A separate academic study analyzing data from November 11, 2022, through March 29, 2026, reached similar conclusions. It found that 68.8% of Polymarket users have lost money. Moreover, 1% of traders have accounted for 76.5% of total profits.
Meanwhile, Bloomberg separately reported that more than 100,000 Polymarket accounts have lost at least $1,000 since January 2025. That figure is nearly double the number of wallets with comparable gains.
Losers Outnumber Winners on Kalshi
On Kalshi, losing users outnumber winners by 2.9 to 1, according to spokeswoman Elisabeth Diana. She cited data from the past month. The platform does not disclose total user numbers.

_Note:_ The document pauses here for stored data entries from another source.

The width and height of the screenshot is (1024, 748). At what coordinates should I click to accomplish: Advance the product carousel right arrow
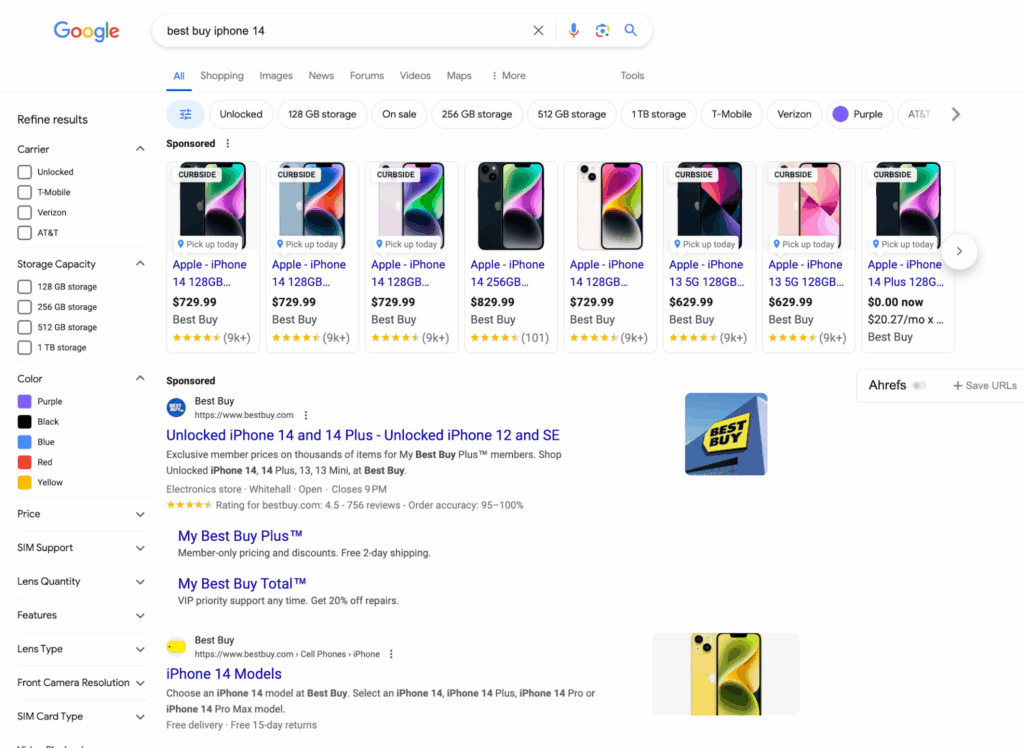(959, 252)
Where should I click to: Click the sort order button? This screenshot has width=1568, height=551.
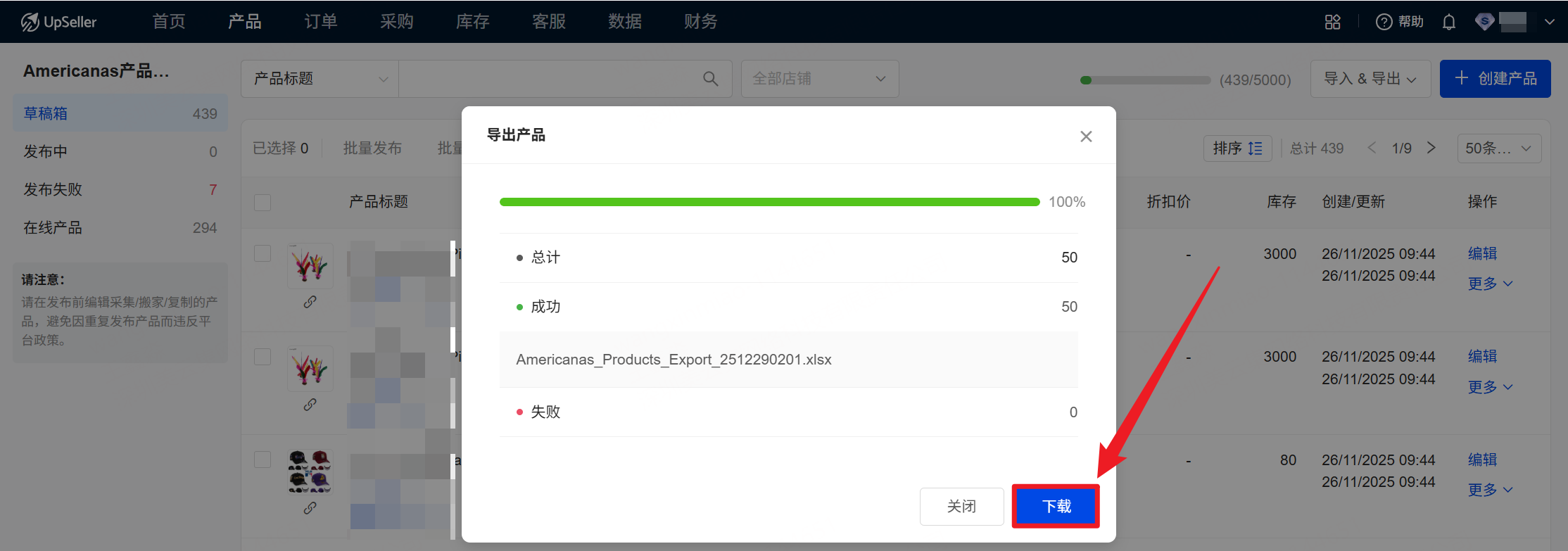point(1237,148)
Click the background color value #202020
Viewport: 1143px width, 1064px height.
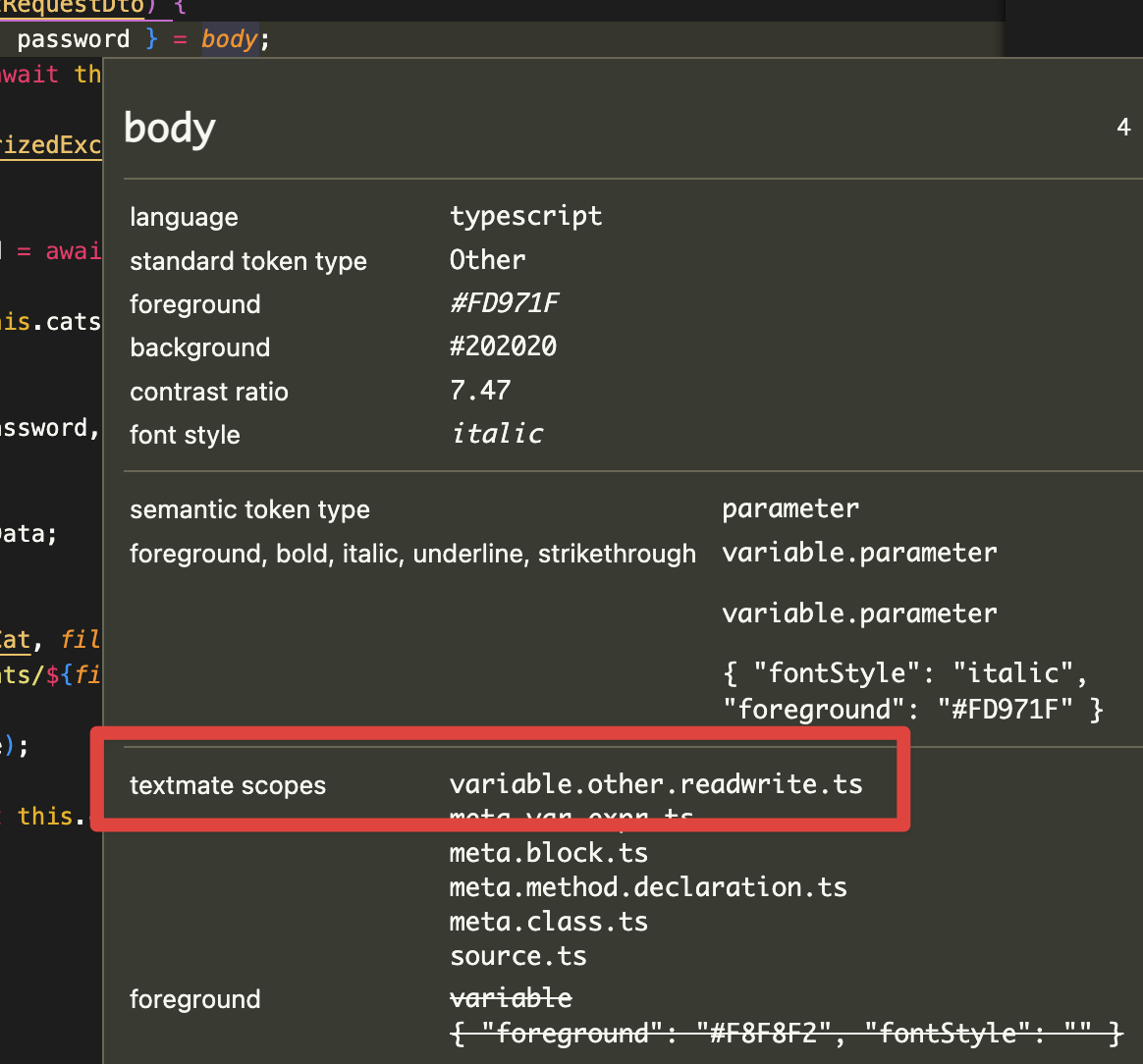pos(503,346)
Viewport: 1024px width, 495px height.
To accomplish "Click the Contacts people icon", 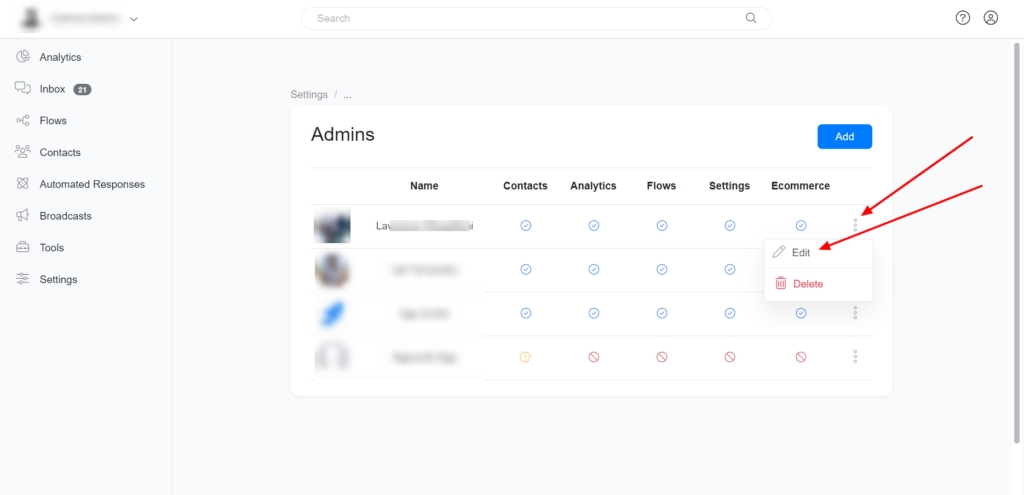I will tap(22, 152).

The Journal also examined over 35,000 completed mention markets on Kalshi. “Yes” trades priced at a 50% winning probability paid out only around 40% of the time. Therefore, bettors systematically overpay for those contracts.
“On average, mention-market traders putting money on “yes” on the first price they see—a common pattern for retail traders—will lose 11% of the money they bet. Those returns are worse than most Vegas slot machines, according to research from the University of Nevada, Las Vegas,” WSJ wrote.
BeInCrypto has reached out to Polymarket and Kalshi for comment and will update this article with any response.